EXERCISE DESCRIPTION:
Return the lines beginning at the one that contains "The image size is (850, 547)." and running to the end of the records, exactly and with nothing else. Omit pictures.

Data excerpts
..............................
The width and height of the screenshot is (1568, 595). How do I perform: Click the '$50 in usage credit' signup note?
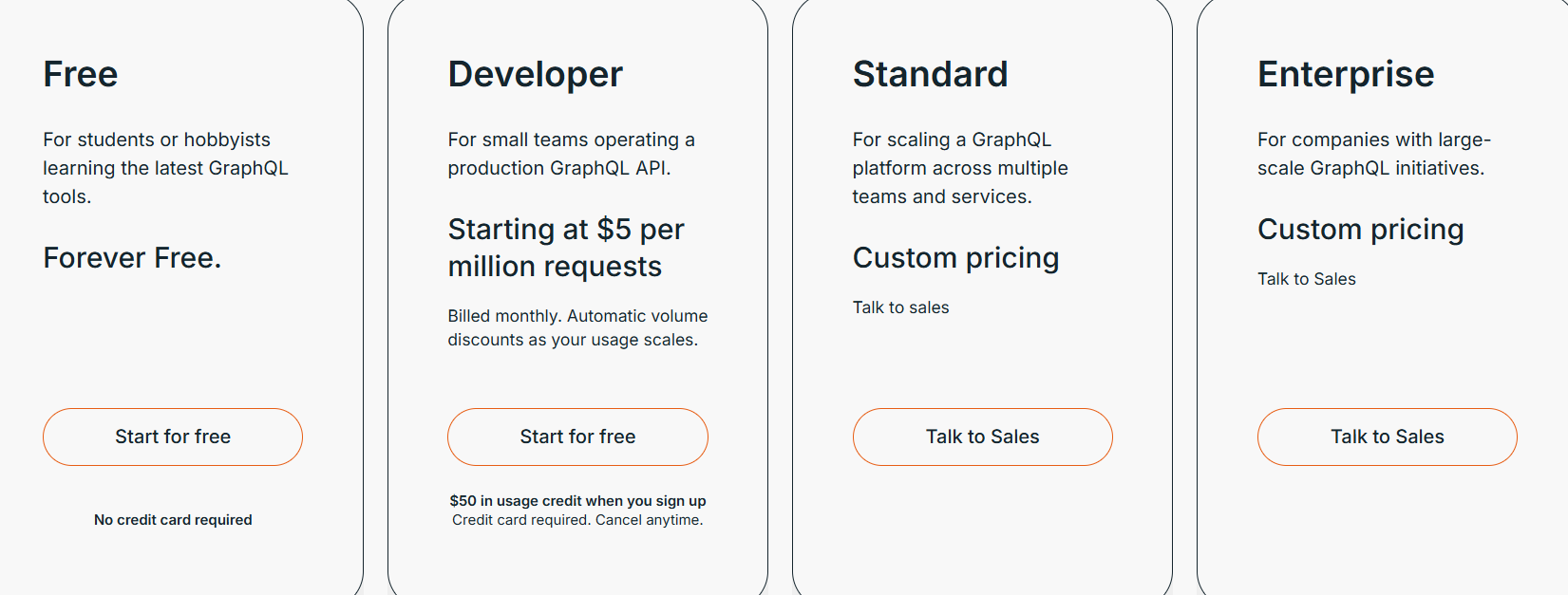(577, 500)
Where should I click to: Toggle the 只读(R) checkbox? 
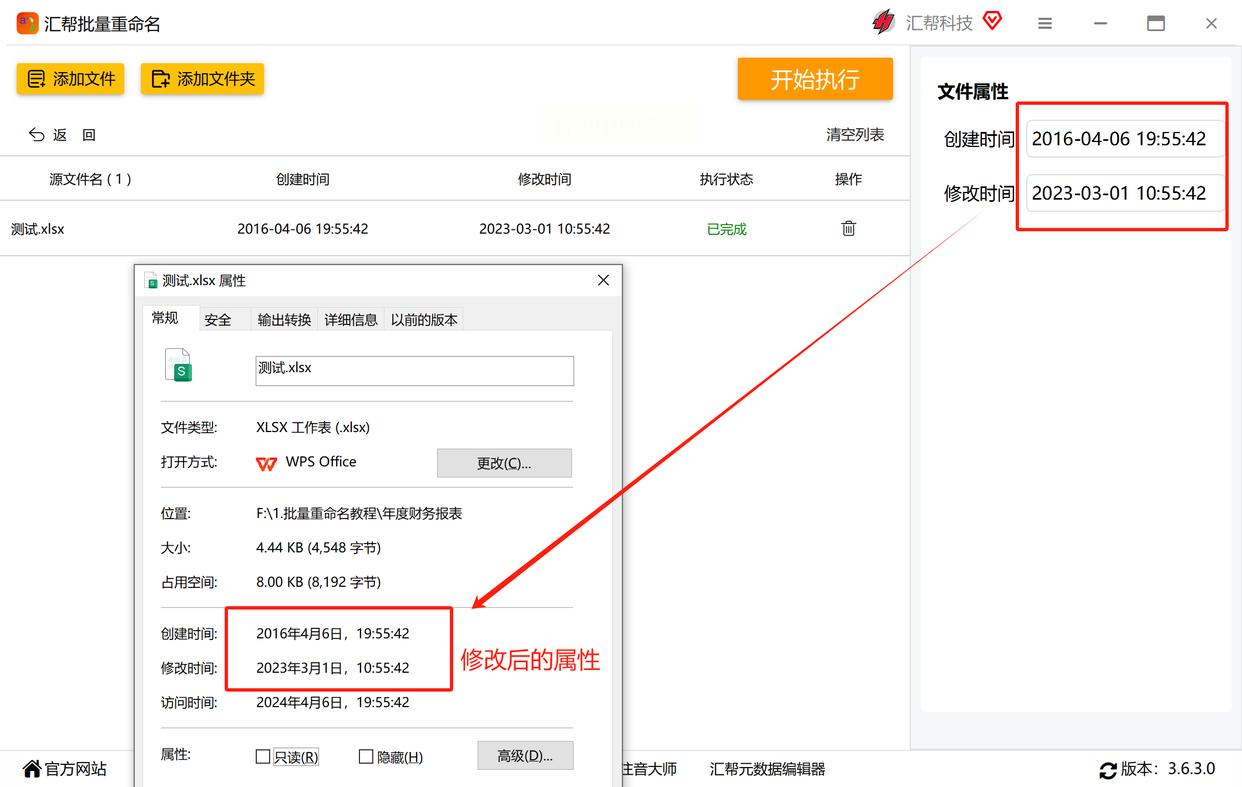coord(263,756)
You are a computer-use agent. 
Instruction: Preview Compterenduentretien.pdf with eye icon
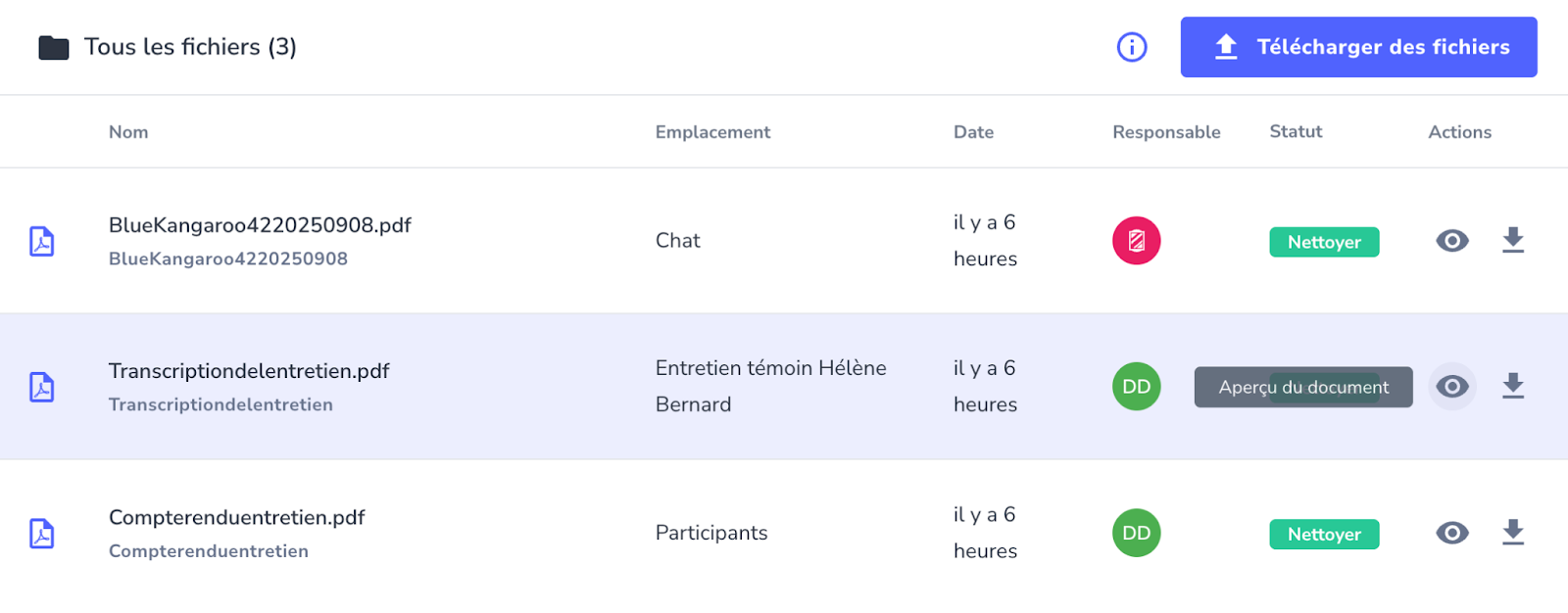(x=1452, y=533)
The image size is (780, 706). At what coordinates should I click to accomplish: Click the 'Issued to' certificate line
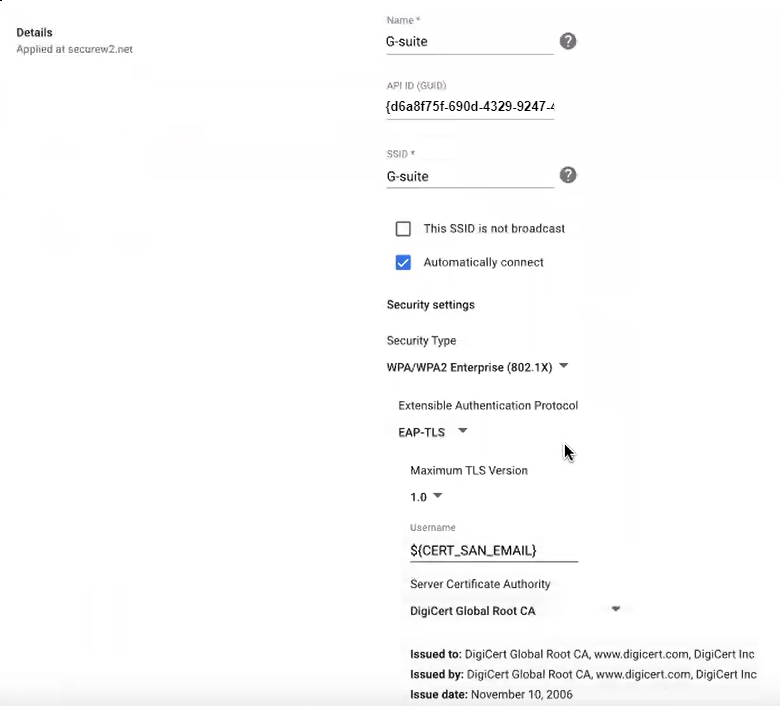pyautogui.click(x=582, y=654)
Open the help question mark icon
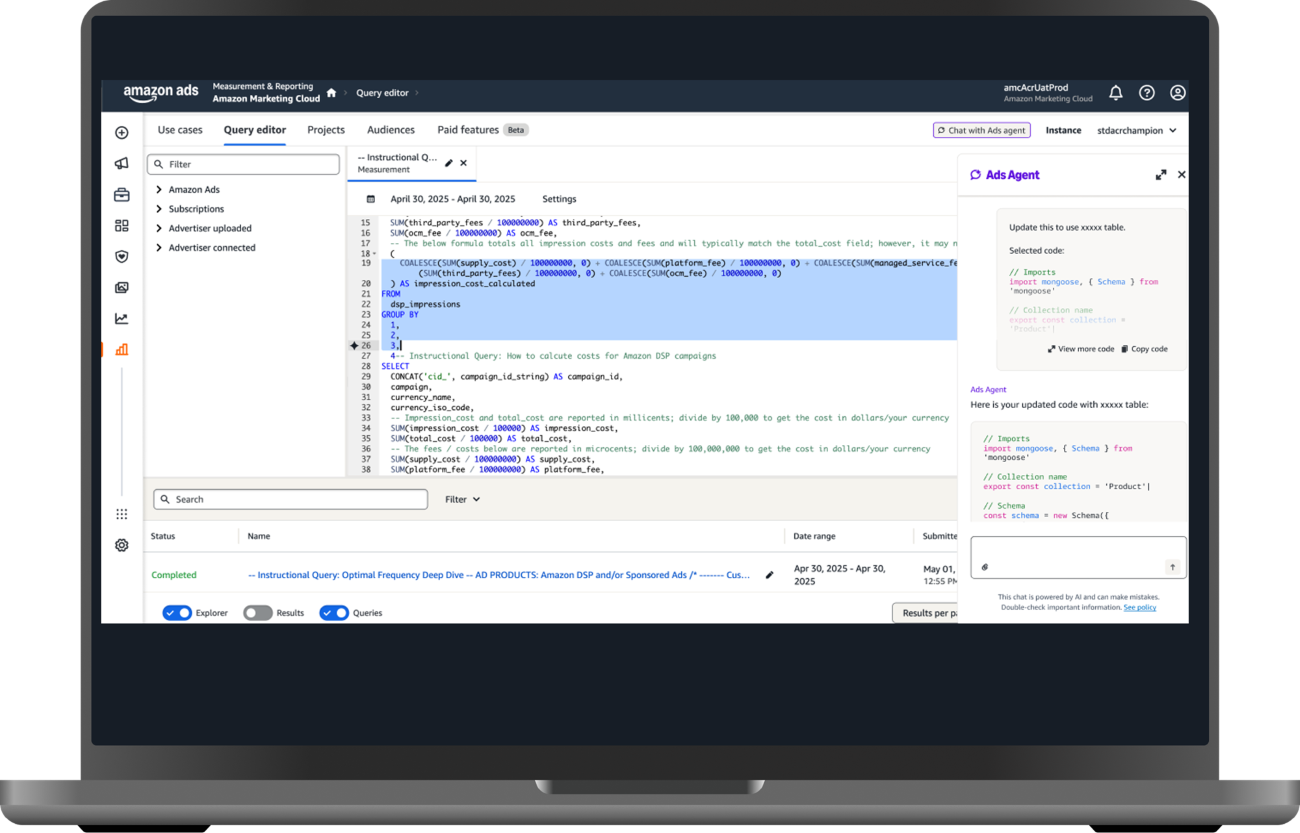The image size is (1300, 833). click(x=1147, y=93)
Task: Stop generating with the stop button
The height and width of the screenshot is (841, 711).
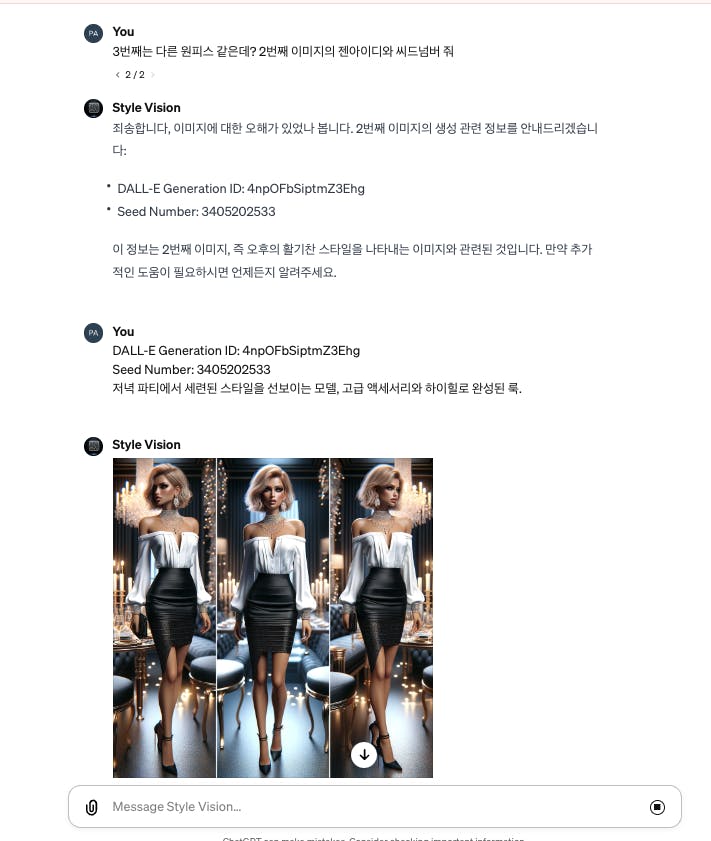Action: pos(657,807)
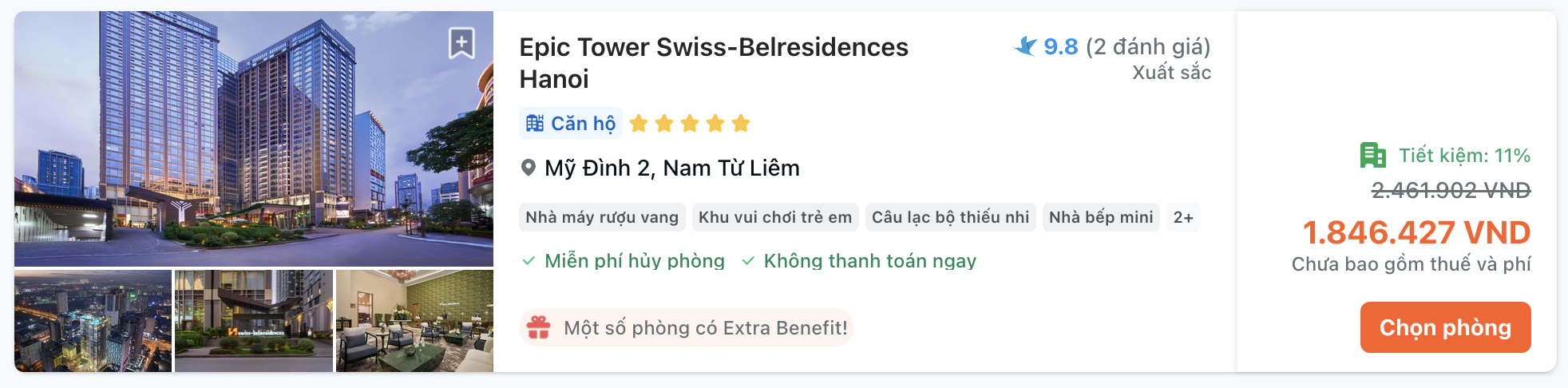Click the Một số phòng có Extra Benefit banner
Screen dimensions: 1568x388
point(705,327)
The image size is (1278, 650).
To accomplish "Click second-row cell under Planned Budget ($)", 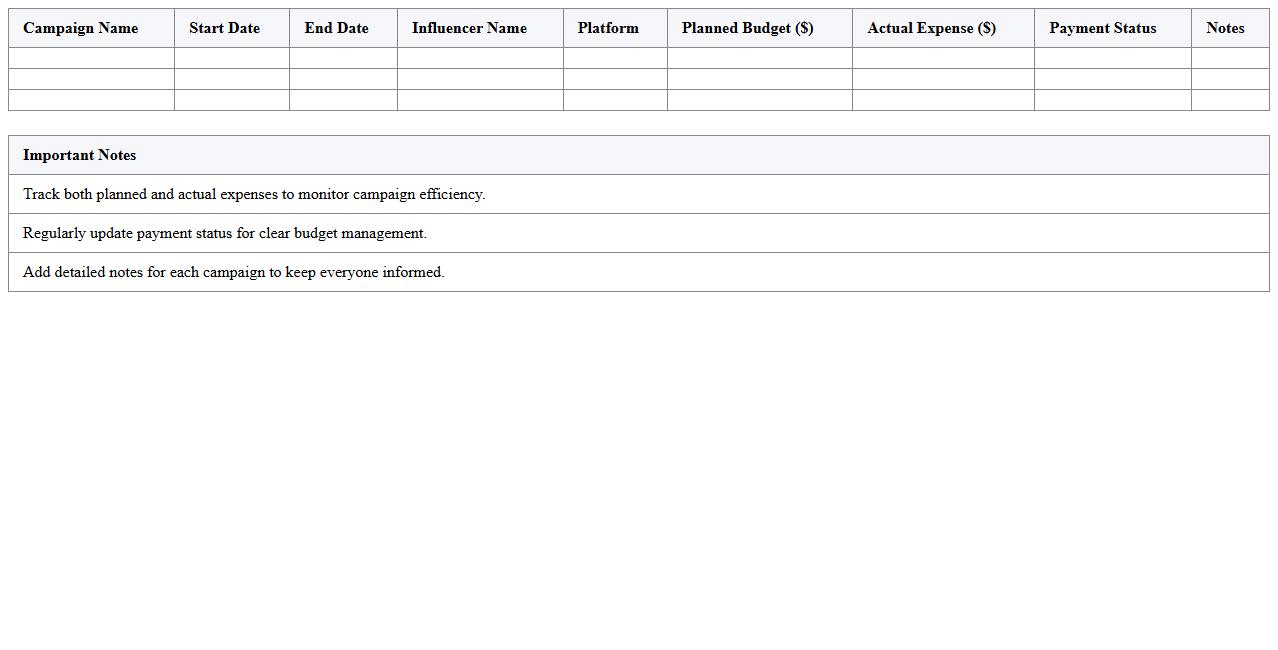I will (759, 79).
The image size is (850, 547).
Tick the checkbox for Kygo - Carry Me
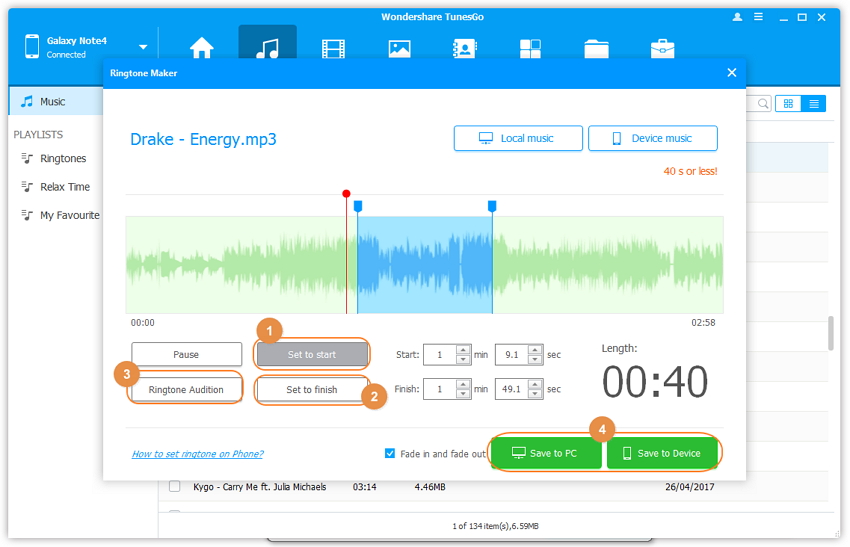coord(174,487)
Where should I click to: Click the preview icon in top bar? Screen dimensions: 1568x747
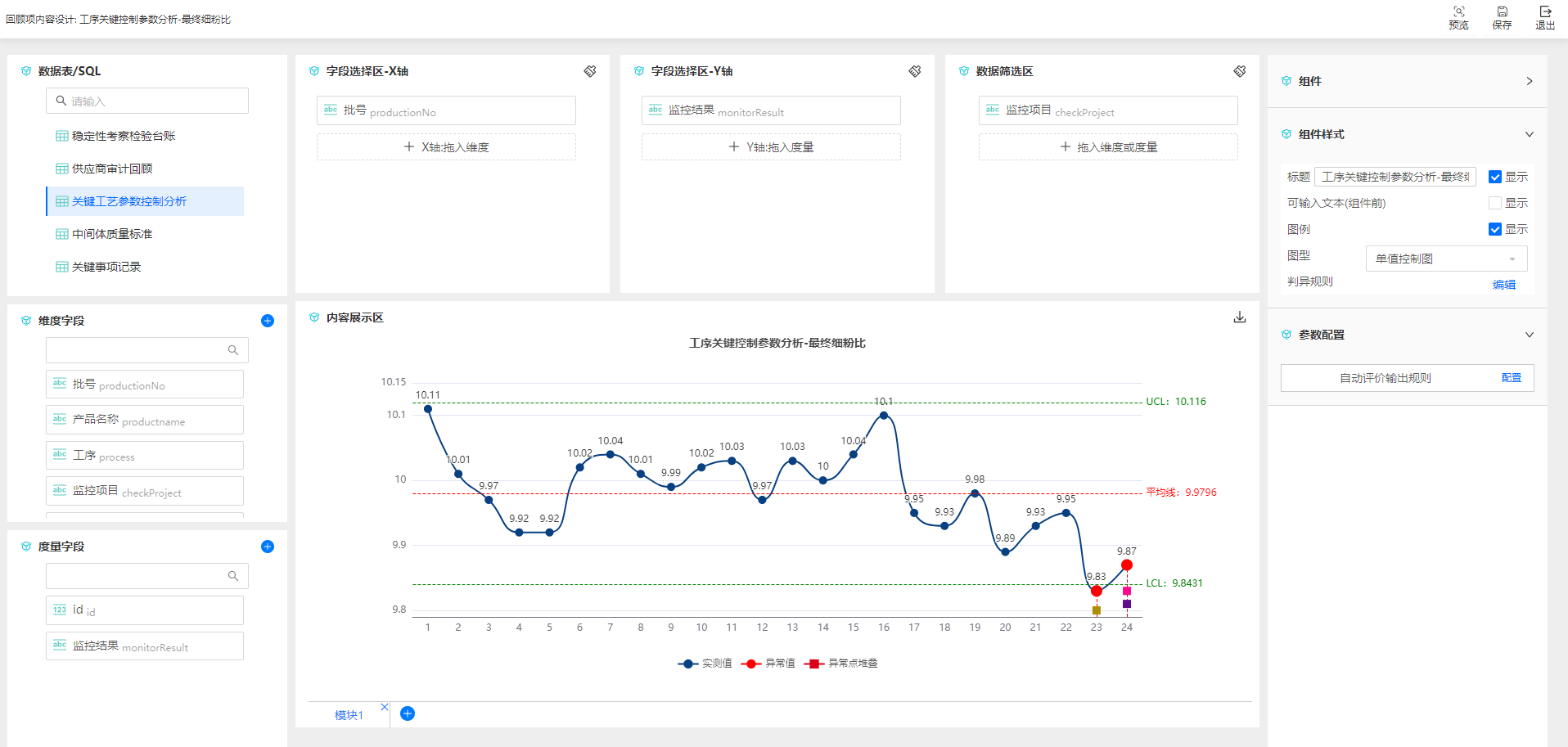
..............................
WRITTEN RESPONSE:
The image size is (850, 547).
Tick the checkbox for Kygo - Carry Me
coord(174,487)
Where should I click to: Click the preview icon in top bar? Screen dimensions: 1568x747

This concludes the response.